QKAN-LSTM: Quantum-inspired Kolmogorov-Arnold Long Short-term Memory
Yu-Chao Hsu, Jiun-Cheng Jiang, Chun-Hua Lin, Kuo-Chung Peng, Nan-Yow Chen, Samuel Yen-Chi Chen, En-Jui Kuo, Hsi-Sheng Goan
TL;DR
The paper tackles the inefficiency and limited expressivity of conventional LSTMs in time-series tasks by introducing QKAN-LSTM, which embeds single-qubit, data-reuploading quantum activations (DARUAN) into LSTM gates to achieve spectral enrichment without entanglement. By replacing affine gate mappings with sums of quantum subfunctions, the model gains enhanced frequency adaptability while remaining simulatable on classical hardware; the framework is further extended to HQKAN-LSTM via the JHCG Net to enable hierarchical latent processing. Empirical results on Damped SHM, Bessel, and Urban Telecommunication datasets show substantial parameter reductions and improved predictive performance compared to LSTM and QLSTM baselines, with HQKAN-LSTM often delivering the best overall results. The approach provides a scalable, interpretable path toward quantum-inspired sequential modeling suitable for real-world, resource-constrained environments and large-scale architectures like Transformers and Diffusion Models.
Abstract
Long short-term memory (LSTM) models are a particular type of recurrent neural networks (RNNs) that are central to sequential modeling tasks in domains such as urban telecommunication forecasting, where temporal correlations and nonlinear dependencies dominate. However, conventional LSTMs suffer from high parameter redundancy and limited nonlinear expressivity. In this work, we propose the Quantum-inspired Kolmogorov-Arnold Long Short-Term Memory (QKAN-LSTM), which integrates Data Re-Uploading Activation (DARUAN) modules into the gating structure of LSTMs.

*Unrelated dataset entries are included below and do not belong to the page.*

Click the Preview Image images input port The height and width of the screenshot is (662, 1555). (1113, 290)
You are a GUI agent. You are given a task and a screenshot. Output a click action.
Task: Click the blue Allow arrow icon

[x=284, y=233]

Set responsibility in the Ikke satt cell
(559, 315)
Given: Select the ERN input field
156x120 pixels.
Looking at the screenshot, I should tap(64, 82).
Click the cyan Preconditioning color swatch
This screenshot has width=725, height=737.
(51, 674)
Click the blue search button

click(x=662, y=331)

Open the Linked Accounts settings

Each DARUAN acts as a quantum variational activation function (QVAF), enhancing frequency adaptability and enabling an exponentially enriched spectral representation without multi-qubit entanglement. The resulting architecture preserves quantum-level expressivity while remaining fully executable on classical hardware. Empirical evaluations on three datasets, Damped Simple Harmonic Motion, Bessel Function, and Urban Telecommunication, demonstrate that QKAN-LSTM achieves superior predictive accuracy and generalization with a 79% reduction in trainable parameters compared to classical LSTMs. We extend the framework to the Jiang-Huang-Chen-Goan Network (JHCG Net), which generalizes KAN to encoder-decoder structures, and then further use QKAN to realize the latent KAN, thereby creating a Hybrid QKAN (HQKAN) for hierarchical representation learning. The proposed HQKAN-LSTM thus provides a scalable and interpretable pathway toward quantum-inspired sequential modeling in real-world data environments.